Your task: Copy out each line in the material below that contains the string "width". Case counts.

Stored rows:
## START
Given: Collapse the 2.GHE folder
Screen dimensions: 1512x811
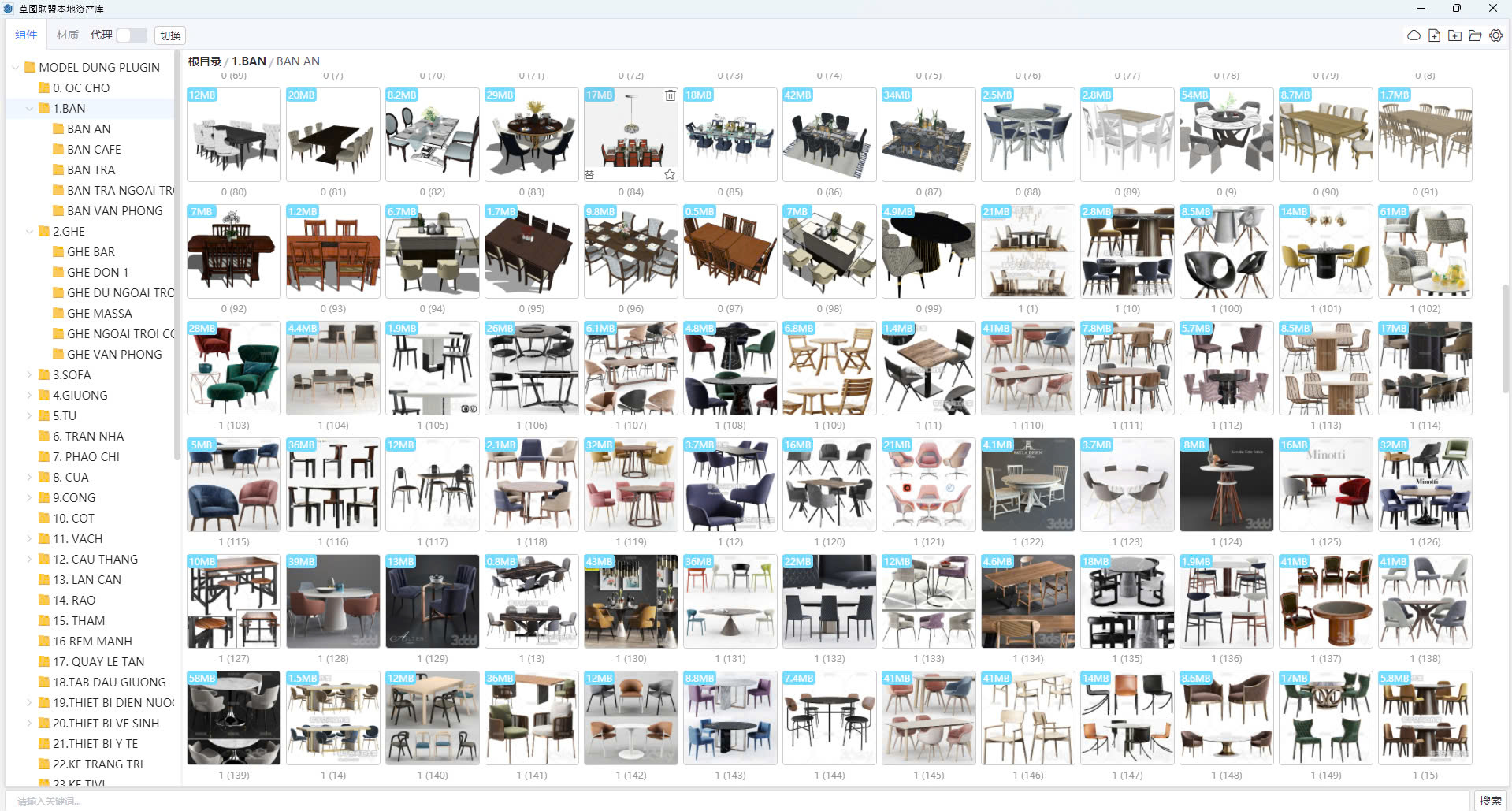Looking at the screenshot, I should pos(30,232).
## END
## START
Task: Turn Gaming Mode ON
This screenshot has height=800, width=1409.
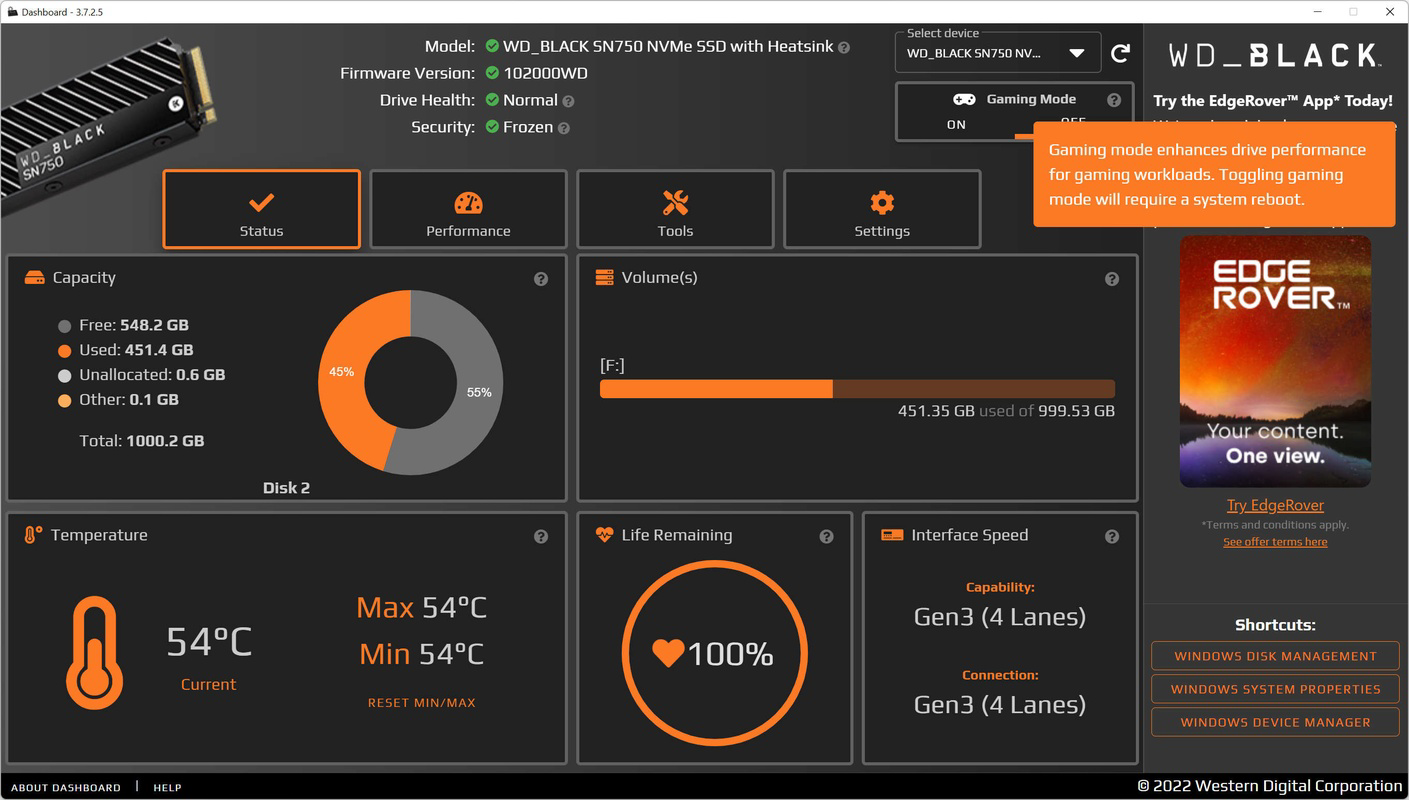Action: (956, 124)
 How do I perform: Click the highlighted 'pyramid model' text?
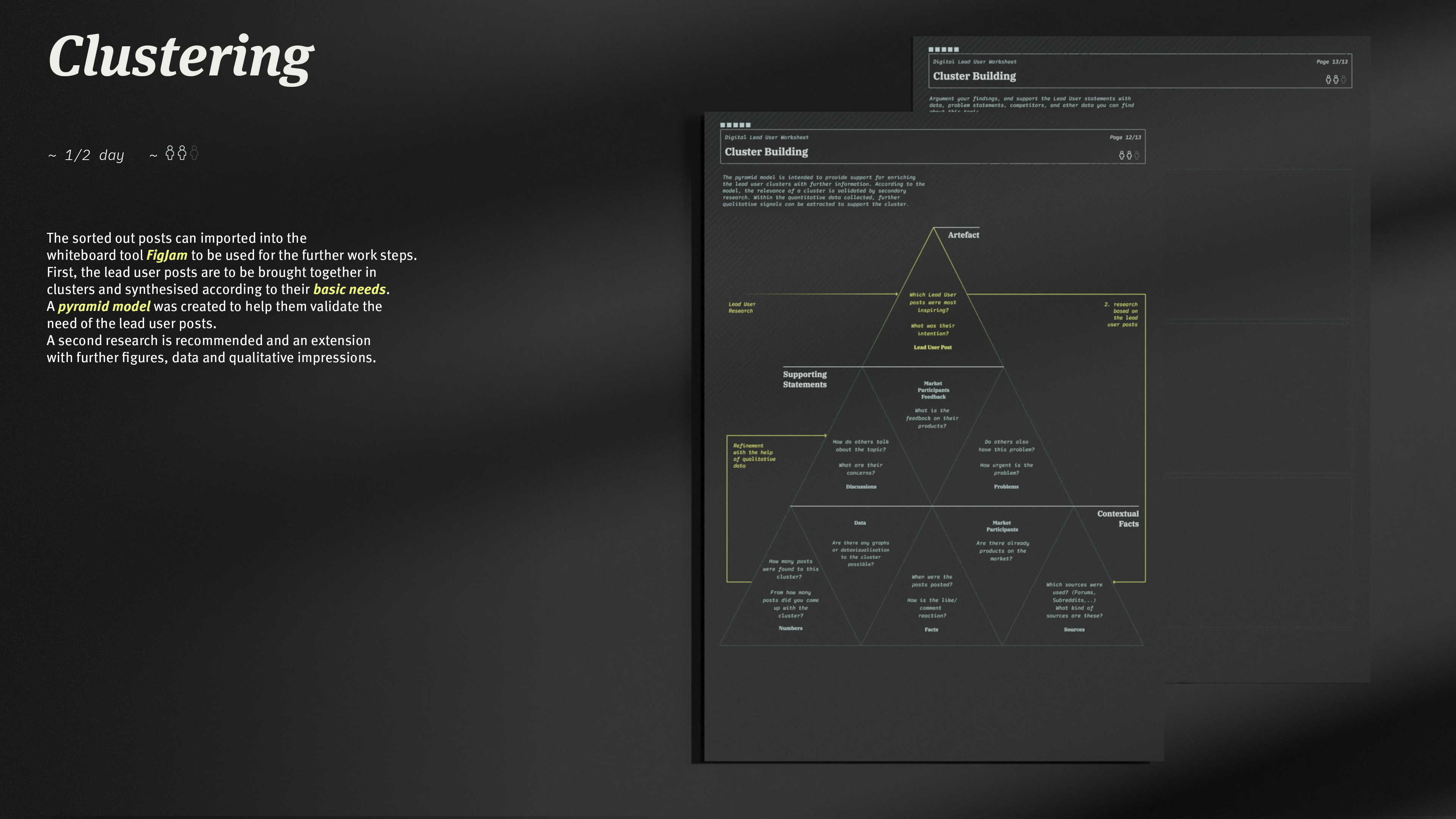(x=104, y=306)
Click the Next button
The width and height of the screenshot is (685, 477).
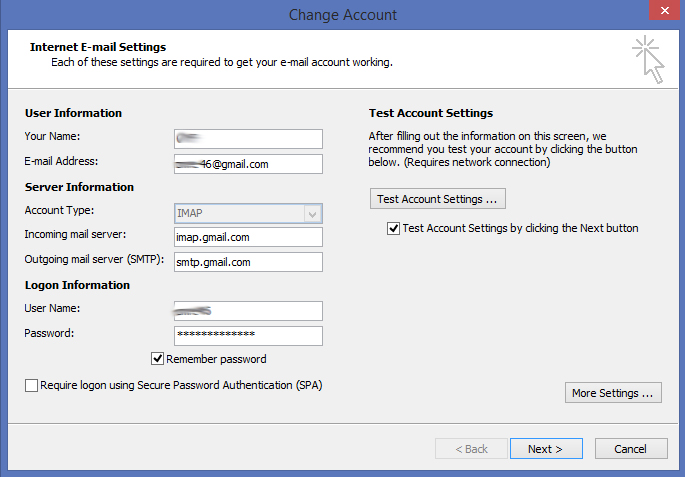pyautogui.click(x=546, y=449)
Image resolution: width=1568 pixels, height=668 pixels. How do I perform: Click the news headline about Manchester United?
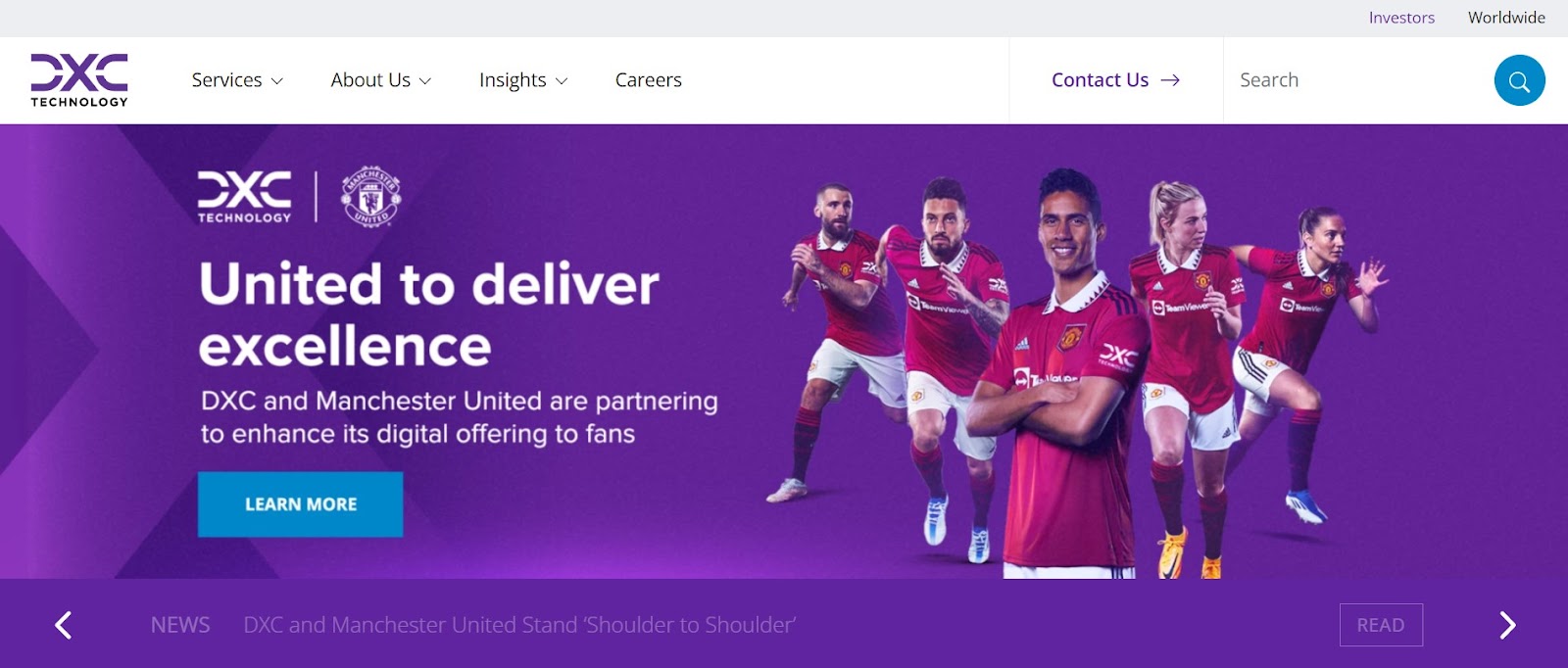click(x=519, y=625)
## END
## START
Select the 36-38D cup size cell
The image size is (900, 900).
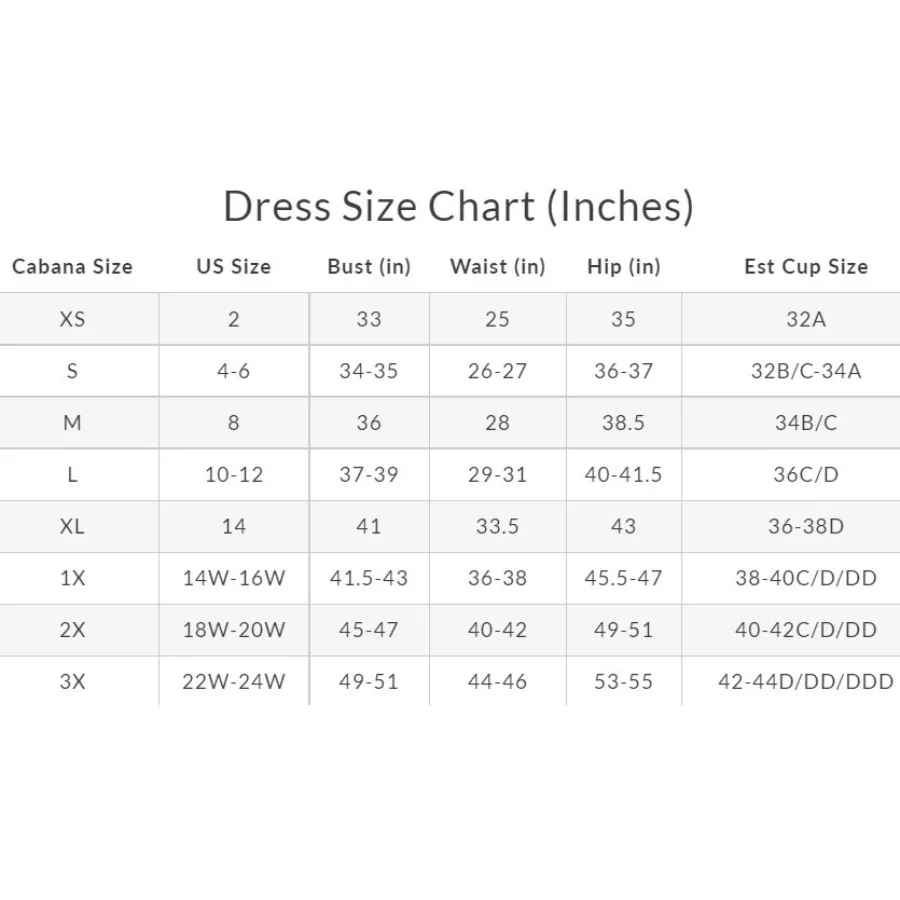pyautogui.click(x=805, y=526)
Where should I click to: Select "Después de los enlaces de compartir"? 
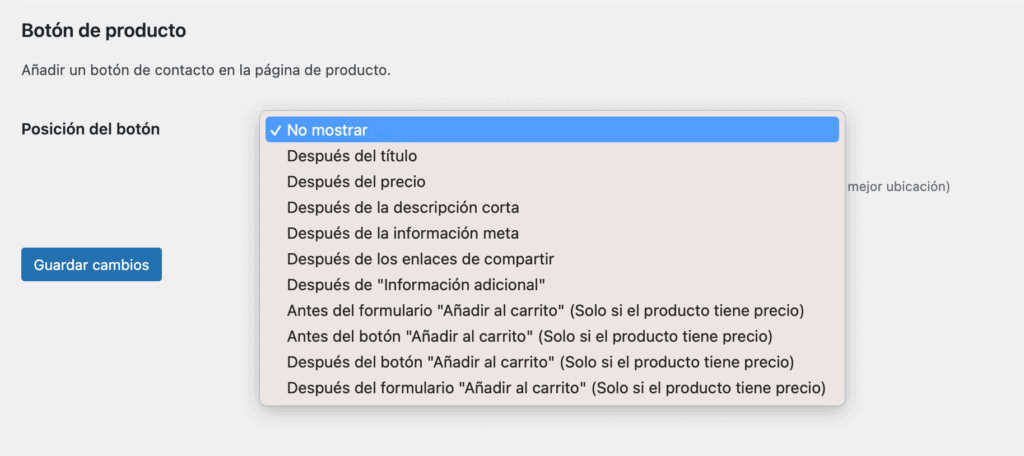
## END
Final result:
This screenshot has height=800, width=1409.
The width and height of the screenshot is (685, 477).
Image resolution: width=1568 pixels, height=668 pixels. How do I perform: Click the news headline about Manchester United?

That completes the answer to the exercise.